Alongside essays by professors of cultural studies, sociology, human geography and gender studies, including Gilroy, Les Back, Tariq Jazeel and Gail Lewis, are pieces of comparable weight and insight by the former players Wright and Davis. But the concept of “Black Arsenal” is not solely about the players: as Gilroy argues, the battles against racism and fascism that defined the period had, for the most part, “occurred away from the pitch”. Much of the focus of the book is therefore on the club’s fans and the communities surrounding Arsenal’s successive stadiums, Highbury and the Emirates. Two of the most thought-provoking contributions are by Stardious Christie, who sells jerk and Caribbean food in Hornsey Road on matchdays, and Steven Davis, who was a maintenance worker at Highbury from 1999 to 2001.

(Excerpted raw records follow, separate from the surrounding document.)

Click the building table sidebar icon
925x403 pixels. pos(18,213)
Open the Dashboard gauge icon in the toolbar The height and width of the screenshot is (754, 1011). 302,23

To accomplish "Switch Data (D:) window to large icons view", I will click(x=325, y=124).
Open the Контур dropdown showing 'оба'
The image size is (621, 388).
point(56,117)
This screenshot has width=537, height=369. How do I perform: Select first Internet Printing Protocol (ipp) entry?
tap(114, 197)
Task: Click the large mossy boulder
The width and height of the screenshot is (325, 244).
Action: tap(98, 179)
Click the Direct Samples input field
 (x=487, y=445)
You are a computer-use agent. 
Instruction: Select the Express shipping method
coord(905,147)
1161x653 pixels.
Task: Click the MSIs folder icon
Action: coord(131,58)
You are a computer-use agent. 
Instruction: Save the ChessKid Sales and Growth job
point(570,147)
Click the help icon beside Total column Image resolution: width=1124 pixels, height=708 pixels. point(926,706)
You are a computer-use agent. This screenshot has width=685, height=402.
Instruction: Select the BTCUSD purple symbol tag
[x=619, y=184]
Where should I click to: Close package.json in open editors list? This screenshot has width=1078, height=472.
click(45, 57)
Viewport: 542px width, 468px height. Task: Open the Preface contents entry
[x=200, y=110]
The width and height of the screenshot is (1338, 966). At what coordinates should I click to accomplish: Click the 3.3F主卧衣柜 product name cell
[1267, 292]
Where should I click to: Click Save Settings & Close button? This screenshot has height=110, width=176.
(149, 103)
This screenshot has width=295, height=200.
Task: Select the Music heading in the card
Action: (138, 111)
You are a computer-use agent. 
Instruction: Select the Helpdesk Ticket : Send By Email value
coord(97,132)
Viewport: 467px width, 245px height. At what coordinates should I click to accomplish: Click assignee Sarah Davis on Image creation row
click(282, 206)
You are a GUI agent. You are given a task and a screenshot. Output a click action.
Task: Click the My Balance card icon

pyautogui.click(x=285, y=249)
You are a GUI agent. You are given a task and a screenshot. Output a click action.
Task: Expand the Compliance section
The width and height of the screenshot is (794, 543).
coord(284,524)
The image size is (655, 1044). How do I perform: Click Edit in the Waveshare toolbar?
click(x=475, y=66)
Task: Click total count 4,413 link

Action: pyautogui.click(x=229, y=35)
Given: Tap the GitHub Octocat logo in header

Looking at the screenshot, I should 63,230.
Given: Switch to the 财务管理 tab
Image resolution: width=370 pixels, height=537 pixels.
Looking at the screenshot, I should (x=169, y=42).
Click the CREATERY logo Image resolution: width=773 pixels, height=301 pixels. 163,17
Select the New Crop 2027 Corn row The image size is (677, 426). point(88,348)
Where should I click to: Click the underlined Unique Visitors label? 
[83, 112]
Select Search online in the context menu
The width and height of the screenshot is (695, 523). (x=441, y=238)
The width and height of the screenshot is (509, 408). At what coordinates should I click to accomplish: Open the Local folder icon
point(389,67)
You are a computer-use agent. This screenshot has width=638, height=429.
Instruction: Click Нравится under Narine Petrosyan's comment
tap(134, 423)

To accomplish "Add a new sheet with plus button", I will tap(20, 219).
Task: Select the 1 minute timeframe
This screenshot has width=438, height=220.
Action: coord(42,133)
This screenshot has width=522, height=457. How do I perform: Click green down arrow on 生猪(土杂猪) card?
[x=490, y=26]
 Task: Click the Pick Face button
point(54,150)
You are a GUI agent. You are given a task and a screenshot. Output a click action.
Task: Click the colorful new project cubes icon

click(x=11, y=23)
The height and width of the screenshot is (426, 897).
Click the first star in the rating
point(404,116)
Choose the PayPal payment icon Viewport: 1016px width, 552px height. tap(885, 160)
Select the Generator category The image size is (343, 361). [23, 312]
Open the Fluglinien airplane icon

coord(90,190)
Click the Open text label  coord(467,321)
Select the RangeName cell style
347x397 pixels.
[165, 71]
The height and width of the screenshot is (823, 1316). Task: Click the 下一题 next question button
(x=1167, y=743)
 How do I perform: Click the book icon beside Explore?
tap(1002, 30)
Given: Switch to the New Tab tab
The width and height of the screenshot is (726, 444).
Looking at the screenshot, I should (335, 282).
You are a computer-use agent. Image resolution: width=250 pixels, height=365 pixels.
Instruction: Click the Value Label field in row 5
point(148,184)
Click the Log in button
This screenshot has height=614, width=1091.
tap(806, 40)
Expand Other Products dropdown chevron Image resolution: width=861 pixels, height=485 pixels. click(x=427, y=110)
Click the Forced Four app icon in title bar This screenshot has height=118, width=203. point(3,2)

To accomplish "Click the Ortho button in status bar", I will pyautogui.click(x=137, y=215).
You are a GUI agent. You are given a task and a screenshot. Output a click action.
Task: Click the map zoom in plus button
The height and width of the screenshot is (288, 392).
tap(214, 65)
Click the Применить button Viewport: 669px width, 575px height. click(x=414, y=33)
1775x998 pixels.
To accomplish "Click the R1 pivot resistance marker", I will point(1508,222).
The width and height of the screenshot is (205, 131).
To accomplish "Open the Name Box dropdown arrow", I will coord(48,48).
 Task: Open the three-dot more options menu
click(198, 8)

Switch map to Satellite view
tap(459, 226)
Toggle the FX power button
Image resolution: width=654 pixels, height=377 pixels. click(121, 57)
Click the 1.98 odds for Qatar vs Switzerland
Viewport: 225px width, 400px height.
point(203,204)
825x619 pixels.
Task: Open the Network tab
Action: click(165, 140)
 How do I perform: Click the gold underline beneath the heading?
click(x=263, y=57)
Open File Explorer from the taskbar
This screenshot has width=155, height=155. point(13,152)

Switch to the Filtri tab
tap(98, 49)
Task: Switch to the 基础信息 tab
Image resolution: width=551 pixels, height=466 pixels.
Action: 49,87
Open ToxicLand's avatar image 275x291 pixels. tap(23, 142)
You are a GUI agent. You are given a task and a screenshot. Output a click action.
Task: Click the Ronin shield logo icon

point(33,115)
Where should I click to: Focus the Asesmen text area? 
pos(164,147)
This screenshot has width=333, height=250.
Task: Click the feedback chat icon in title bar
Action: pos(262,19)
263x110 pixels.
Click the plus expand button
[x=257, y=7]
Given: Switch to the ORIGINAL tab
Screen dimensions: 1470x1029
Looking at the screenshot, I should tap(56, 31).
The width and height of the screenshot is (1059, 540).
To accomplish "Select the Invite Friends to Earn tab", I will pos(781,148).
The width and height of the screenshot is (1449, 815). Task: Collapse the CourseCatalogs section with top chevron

The editors, Clive Chijioke Nwonka and Matthew Harle, write in their preface that the book is “an exploration, rather than a celebration”, yet reading Black Arsenal it is hard not to feel celebratory about the genuine multiculture that has evolved around the club, thanks not to the boardroom, but rather to the fans, the employees and the wider communities of Islington, Haringey and Hackney. While the formation of this “organic and convivial multiculture” has been gradual and complex, the emergence of Black Arsenal provides us with an important example of how sport in general and football in particular can reveal what Gilroy calls “a deeper kind of kinship” than the colour of one’s skin.